> **EXERCISE DIRECTIONS**:
Please lay out the entries between the lines holding "Image resolution: width=585" and "tap(58, 110)", inclusive, as a two-column CSV with the columns input and output, one row per entry. Put each entry's text and its answer in a quoted field, with line breaks replaced by spaces.

> **MATERIAL**:
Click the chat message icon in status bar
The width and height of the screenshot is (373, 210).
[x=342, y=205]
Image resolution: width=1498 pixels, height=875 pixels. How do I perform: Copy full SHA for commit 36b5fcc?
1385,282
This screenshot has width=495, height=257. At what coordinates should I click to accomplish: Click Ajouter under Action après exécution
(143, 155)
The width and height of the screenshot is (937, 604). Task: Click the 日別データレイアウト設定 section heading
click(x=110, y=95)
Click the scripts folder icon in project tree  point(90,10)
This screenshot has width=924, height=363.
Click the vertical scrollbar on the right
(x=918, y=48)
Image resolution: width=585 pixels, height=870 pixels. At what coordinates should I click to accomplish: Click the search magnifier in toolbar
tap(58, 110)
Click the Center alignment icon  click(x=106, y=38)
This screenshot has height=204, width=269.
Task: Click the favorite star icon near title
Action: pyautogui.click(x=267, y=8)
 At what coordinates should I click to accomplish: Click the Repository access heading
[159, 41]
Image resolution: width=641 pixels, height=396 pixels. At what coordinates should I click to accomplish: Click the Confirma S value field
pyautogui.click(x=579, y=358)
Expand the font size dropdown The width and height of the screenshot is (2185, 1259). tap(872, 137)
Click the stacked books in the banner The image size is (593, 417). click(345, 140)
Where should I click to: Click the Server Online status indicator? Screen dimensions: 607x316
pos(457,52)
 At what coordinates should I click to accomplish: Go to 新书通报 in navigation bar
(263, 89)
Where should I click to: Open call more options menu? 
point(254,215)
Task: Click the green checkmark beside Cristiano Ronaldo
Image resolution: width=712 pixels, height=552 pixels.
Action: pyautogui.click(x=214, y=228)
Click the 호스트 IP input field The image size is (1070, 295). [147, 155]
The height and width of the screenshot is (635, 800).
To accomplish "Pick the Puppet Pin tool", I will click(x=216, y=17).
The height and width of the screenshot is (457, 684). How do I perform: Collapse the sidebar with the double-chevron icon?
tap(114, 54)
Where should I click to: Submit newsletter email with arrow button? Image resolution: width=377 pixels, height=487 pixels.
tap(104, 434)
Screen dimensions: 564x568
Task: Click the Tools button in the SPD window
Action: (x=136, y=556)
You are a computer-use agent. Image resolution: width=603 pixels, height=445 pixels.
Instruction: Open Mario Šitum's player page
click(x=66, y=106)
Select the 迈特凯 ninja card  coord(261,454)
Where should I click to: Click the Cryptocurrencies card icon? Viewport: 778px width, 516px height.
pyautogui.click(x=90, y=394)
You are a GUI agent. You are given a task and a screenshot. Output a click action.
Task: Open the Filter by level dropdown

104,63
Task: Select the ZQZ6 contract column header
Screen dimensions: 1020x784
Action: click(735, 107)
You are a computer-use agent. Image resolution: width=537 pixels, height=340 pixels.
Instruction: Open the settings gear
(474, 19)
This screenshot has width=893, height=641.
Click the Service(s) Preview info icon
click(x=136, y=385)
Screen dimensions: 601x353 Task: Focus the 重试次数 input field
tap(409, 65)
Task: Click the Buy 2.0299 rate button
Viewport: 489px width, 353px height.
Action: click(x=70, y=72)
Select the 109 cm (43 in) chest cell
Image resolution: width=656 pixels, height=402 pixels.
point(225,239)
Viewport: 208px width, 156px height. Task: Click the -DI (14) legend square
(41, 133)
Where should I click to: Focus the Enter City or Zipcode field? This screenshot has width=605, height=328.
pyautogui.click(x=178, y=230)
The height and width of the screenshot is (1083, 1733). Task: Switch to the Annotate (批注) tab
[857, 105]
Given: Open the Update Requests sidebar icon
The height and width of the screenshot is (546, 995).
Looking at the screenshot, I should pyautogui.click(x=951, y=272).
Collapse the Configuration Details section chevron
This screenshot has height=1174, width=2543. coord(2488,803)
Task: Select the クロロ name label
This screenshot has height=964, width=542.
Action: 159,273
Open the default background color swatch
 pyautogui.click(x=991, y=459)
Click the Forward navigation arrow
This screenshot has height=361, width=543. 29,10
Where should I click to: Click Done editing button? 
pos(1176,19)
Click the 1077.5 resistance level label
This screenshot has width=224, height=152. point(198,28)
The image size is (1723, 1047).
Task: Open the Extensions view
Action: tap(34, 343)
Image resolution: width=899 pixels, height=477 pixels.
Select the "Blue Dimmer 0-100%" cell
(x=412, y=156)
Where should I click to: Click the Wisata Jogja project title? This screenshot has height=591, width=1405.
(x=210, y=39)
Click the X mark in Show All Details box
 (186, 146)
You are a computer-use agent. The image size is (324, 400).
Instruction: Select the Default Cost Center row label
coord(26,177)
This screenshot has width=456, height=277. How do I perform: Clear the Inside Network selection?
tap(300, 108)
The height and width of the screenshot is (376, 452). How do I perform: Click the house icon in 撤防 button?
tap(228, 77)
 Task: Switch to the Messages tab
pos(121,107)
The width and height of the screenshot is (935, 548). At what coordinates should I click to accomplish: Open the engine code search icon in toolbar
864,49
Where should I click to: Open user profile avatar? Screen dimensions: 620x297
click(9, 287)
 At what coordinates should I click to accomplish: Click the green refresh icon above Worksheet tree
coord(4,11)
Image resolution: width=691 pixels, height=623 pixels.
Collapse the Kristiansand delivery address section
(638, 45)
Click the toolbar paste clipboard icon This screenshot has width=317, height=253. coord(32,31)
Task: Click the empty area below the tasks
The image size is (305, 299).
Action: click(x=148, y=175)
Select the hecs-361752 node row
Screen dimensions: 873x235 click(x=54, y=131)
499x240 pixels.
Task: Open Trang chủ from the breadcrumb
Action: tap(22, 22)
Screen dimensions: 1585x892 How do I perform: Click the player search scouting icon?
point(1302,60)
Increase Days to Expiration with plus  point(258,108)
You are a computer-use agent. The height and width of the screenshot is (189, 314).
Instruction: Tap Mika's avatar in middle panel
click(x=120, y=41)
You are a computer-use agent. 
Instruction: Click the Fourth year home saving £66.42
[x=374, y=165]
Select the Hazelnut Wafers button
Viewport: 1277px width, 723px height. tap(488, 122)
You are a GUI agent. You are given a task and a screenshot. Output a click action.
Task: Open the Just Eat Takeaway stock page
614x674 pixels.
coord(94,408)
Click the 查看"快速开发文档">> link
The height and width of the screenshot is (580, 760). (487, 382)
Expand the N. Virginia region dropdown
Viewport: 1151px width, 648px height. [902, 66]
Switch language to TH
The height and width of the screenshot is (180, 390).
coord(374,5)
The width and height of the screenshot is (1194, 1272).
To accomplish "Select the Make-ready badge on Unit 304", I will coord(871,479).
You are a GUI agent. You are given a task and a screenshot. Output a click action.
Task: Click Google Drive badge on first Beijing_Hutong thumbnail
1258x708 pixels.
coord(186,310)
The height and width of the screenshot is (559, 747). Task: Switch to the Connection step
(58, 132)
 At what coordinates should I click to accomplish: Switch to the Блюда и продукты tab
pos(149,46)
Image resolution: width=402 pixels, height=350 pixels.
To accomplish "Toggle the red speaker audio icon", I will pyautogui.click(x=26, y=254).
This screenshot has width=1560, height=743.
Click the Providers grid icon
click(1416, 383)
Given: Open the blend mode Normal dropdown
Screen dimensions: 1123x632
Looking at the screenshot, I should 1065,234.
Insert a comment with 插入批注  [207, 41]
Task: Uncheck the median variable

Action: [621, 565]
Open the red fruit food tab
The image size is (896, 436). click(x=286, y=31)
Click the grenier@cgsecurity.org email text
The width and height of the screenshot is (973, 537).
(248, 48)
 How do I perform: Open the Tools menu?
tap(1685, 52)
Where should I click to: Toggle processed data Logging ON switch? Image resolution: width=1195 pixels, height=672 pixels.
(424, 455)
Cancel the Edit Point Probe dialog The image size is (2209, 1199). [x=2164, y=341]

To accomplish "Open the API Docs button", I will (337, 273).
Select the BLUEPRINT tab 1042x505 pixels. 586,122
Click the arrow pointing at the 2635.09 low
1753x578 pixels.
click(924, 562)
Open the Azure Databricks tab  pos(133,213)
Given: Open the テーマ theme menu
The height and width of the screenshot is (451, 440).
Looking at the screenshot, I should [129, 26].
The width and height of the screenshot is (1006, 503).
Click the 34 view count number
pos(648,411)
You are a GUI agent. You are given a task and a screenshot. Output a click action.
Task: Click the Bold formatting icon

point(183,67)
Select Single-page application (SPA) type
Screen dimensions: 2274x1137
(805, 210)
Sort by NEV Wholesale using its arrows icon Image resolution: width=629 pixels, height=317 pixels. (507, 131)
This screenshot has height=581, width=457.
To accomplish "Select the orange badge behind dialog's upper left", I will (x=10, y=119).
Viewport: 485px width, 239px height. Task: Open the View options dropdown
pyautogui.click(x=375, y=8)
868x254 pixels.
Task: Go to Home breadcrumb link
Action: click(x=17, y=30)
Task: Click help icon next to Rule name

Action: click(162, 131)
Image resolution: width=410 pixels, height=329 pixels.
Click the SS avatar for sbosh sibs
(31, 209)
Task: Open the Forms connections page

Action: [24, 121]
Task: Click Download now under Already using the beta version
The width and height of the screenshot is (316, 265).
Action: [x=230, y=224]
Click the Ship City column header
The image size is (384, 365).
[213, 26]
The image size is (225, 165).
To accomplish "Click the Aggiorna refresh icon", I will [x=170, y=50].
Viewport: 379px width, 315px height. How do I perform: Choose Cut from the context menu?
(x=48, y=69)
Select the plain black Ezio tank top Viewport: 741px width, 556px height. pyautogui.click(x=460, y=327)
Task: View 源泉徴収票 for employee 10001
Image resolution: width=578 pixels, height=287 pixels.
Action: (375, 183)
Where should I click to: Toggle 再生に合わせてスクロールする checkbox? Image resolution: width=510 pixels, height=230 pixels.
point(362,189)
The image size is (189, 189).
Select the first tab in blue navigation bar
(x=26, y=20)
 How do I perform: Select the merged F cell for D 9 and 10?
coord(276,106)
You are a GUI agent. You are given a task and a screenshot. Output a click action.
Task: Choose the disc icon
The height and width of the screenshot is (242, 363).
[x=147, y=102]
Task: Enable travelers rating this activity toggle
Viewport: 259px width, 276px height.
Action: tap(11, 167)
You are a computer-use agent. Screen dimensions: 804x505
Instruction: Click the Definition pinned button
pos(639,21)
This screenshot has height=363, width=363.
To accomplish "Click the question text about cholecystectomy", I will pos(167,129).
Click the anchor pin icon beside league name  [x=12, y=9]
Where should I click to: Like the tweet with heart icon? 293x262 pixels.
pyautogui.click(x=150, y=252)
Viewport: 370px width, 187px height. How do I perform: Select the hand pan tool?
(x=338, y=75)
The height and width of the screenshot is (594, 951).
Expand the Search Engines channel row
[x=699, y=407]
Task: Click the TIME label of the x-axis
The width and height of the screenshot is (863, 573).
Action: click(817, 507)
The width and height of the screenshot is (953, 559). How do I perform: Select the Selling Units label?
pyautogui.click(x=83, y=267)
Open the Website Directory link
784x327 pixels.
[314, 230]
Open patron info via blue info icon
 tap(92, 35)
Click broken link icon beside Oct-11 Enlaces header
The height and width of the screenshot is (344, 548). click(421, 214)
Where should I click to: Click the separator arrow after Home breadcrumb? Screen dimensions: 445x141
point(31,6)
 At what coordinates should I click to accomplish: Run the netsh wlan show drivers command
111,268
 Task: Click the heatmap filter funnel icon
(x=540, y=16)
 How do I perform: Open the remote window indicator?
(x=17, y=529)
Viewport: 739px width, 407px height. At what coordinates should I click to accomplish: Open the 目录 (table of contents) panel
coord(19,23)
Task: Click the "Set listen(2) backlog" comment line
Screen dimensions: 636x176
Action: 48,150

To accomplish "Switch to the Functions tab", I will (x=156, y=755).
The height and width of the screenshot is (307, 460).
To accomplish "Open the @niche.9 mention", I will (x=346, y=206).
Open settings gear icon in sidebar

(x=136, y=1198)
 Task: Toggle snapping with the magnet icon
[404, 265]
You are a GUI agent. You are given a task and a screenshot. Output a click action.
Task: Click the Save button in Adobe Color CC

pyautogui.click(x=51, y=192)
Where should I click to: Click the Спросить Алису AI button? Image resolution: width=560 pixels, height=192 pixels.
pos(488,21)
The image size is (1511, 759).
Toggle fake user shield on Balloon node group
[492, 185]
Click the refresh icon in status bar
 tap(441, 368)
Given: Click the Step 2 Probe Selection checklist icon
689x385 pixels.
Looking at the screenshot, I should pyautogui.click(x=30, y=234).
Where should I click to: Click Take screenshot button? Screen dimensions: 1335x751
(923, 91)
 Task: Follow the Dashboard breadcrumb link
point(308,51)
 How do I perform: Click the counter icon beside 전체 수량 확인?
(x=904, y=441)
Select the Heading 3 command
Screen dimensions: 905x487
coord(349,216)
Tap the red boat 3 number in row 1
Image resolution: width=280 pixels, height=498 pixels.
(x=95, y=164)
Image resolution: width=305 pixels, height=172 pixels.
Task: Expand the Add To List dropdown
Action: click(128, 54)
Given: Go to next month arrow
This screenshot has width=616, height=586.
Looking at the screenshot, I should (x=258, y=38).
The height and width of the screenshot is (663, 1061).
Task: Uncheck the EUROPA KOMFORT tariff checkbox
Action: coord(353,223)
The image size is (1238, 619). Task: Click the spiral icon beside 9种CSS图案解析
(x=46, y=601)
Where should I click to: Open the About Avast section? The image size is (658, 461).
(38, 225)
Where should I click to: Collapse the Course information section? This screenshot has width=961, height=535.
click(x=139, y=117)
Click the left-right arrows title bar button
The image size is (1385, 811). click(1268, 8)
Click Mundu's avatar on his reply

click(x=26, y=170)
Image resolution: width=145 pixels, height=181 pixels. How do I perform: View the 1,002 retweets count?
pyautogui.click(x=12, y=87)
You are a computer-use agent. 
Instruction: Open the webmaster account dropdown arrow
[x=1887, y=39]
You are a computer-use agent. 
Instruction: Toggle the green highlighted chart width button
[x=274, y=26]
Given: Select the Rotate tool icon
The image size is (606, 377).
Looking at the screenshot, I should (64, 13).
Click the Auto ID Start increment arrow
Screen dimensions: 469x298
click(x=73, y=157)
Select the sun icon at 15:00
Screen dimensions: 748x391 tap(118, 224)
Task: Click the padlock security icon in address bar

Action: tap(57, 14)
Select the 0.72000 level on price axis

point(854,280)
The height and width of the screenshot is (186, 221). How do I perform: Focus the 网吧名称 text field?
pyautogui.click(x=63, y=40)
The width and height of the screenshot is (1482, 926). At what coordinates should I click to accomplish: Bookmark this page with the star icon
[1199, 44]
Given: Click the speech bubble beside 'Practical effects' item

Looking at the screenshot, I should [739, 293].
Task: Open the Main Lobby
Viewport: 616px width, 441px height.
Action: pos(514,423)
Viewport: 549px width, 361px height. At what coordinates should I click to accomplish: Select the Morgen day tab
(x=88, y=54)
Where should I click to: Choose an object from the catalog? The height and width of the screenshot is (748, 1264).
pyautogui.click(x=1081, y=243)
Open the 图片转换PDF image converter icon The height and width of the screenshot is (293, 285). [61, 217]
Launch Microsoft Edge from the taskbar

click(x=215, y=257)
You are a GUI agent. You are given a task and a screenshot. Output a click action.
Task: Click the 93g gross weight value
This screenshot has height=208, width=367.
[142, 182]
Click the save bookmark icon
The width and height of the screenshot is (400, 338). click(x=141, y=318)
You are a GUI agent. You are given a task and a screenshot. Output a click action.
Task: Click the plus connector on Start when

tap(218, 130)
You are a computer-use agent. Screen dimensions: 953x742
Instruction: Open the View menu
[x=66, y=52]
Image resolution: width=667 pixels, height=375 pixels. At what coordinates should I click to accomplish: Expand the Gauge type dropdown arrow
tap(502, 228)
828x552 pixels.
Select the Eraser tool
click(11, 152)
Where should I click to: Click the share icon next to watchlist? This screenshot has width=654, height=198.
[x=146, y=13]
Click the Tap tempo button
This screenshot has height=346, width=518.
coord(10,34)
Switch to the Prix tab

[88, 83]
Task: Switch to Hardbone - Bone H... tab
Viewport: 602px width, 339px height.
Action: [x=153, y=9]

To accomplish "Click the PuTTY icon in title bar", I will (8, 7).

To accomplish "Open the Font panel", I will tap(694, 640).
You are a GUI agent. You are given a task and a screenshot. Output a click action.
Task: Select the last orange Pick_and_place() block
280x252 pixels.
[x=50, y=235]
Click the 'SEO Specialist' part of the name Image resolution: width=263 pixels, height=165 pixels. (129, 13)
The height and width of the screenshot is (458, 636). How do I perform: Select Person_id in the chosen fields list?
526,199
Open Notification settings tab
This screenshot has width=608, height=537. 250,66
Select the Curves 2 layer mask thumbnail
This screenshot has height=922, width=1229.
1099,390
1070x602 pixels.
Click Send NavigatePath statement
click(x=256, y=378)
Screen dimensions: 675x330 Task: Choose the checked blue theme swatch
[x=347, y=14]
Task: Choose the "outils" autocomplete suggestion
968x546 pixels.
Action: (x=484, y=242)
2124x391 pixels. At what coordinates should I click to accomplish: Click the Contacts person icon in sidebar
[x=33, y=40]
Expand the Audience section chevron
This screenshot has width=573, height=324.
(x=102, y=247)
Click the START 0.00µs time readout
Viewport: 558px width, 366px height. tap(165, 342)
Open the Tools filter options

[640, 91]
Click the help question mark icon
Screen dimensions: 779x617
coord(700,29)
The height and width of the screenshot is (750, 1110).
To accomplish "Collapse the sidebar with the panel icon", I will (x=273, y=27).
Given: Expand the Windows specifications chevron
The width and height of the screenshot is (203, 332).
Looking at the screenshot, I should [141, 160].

> **RESULT**:
input,output
"Image resolution: width=585 pixels, height=870 pixels. At what coordinates should I click to accomplish: Click the search magnifier in toolbar","tap(58, 110)"